◆ EXERCICES À FAIRE ◆
a) Les affirmations suivantes concordent-elles avec le texte sur Pierre Mille ? (i) Pierre Mille est né à Choisy-le-Roi en 1864. (ii) Il part pour Madagascar en 1896 en tant que secrétaire général. (iii) Il a été correspondant du Temps en 1914-1918. Répondez par oui ou par non, en citant chaque fois les mots décisifs du texte.
b) Reprenez le texte sur Pierre Mille à la suite de sa dernière phrase.

Pierre

Mille

 
 

Choisy-le-Roi, 1864

Paris, 1941

 

Pierre Mille fut l'un des écrivains et journalistes parmi les plus éminents de son époque.

Il a marqué toute une partie de la pensée coloniale française.

Né à Choisy-le-Roi en 1864, Pierre Mille, après de brillantes études, est d'abord clerc d'avoué, mais cette profession sédentaire ne pouvait satisfaire son goût des aventures lointaines, aussi part-il pour Madagascar en 1896, comme chef de cabinet du secrétaire général

Il participe ensuite à diverses missions en Afrique équatoriale et occidentale, puis parcourt le monde comme correspondant du Temps, du Journal des Débats, de la Revue des deux mondes, et de la Revue de Paris. Il est correspondant de guerre, durant le conflit gréco-turc de la Campagne d'avril­mai 1897, puis également correspondant du Temps en 1914-1918.

◆ LISTE DES ITEMS ◆
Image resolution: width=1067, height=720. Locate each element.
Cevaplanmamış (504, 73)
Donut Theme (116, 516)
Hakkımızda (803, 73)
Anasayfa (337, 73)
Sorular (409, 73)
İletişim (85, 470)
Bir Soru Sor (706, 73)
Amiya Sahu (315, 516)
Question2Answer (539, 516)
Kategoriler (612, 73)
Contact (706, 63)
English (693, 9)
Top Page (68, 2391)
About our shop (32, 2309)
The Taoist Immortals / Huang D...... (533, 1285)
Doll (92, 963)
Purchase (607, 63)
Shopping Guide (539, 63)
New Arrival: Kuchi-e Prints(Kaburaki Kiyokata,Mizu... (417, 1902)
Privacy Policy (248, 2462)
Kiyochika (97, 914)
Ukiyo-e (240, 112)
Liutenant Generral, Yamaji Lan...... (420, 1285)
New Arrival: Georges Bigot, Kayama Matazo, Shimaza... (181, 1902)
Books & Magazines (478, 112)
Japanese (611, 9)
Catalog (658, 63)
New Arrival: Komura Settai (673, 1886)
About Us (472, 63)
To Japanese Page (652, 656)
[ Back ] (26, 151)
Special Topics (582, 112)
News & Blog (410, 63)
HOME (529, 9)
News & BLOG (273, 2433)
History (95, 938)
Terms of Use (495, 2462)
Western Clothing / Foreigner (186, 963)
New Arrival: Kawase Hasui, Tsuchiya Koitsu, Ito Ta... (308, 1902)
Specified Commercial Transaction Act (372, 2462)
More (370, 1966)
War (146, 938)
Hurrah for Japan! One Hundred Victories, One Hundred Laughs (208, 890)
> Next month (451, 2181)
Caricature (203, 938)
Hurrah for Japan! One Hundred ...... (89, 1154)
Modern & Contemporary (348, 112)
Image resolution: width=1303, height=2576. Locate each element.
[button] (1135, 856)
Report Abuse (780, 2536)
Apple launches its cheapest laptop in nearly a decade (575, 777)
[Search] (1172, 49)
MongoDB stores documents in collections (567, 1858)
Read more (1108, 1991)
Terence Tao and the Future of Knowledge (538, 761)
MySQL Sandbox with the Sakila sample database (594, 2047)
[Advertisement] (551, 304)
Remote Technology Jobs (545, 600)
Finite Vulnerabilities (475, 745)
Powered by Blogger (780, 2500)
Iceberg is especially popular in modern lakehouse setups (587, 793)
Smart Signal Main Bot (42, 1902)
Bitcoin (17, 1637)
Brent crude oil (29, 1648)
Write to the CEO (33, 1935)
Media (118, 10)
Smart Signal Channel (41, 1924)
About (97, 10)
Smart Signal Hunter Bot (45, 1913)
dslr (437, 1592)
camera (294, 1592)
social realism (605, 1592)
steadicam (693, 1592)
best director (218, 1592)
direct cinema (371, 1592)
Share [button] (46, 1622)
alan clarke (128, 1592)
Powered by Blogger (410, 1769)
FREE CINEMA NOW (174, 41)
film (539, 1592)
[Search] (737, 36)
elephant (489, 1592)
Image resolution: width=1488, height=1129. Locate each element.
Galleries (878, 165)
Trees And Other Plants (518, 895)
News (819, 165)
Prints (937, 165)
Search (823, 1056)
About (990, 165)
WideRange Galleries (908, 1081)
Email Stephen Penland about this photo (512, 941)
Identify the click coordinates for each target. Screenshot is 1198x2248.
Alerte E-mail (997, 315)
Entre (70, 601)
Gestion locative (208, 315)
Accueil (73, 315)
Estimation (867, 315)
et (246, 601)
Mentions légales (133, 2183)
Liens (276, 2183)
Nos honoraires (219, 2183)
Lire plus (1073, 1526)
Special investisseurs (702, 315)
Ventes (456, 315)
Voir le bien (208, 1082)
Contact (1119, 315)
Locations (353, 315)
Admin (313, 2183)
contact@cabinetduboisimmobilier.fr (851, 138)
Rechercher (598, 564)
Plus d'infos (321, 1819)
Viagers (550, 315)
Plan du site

◆ RÉPONSES DANS L'ORDRE ◆
a)
(i) Oui : « Né à Choisy-le-Roi en 1864 ».
(ii) Non : « comme chef de cabinet du secrétaire général ».
(iii) Oui : « puis également correspondant du Temps en 1914-1918 ».

b)
 On lui doit une cinquantaine d'ouvrages. Journaliste, sociologue, annaliste, romancier, il a beaucoup produit et dans tous les genres. Il fut un écrivain de race dont le style pittoresque et coloré, avait, à l'occasion, de magnifiques envolées poétiques. La plupart de ses livres concernent l'Outre-mer :

Madagascar, Afrique, Inde, Indochine. Mais, c'est la Tunisie qui occupe dans sa pensée littéraire une place très importante. C'est en effet le premier pays de la France d'outre-mer qu'il ait connu. Son frère y possédant un domaine agricole dans la région du Cap Bon, il y était allé plusieurs fois de 1887 à 1896. Après la guerre de 1914, il retourna à plusieurs reprises dans la Régence, où il fit, sous les auspices de la Société des Écrivains de l'Afrique du Nord, des conférences substantielles, en particulier celle qui rendit un hommage magnifique à l'œuvre accomplie par Paul Bourde(1) qu'il tira en quelque sorte d'une ombre ingrate.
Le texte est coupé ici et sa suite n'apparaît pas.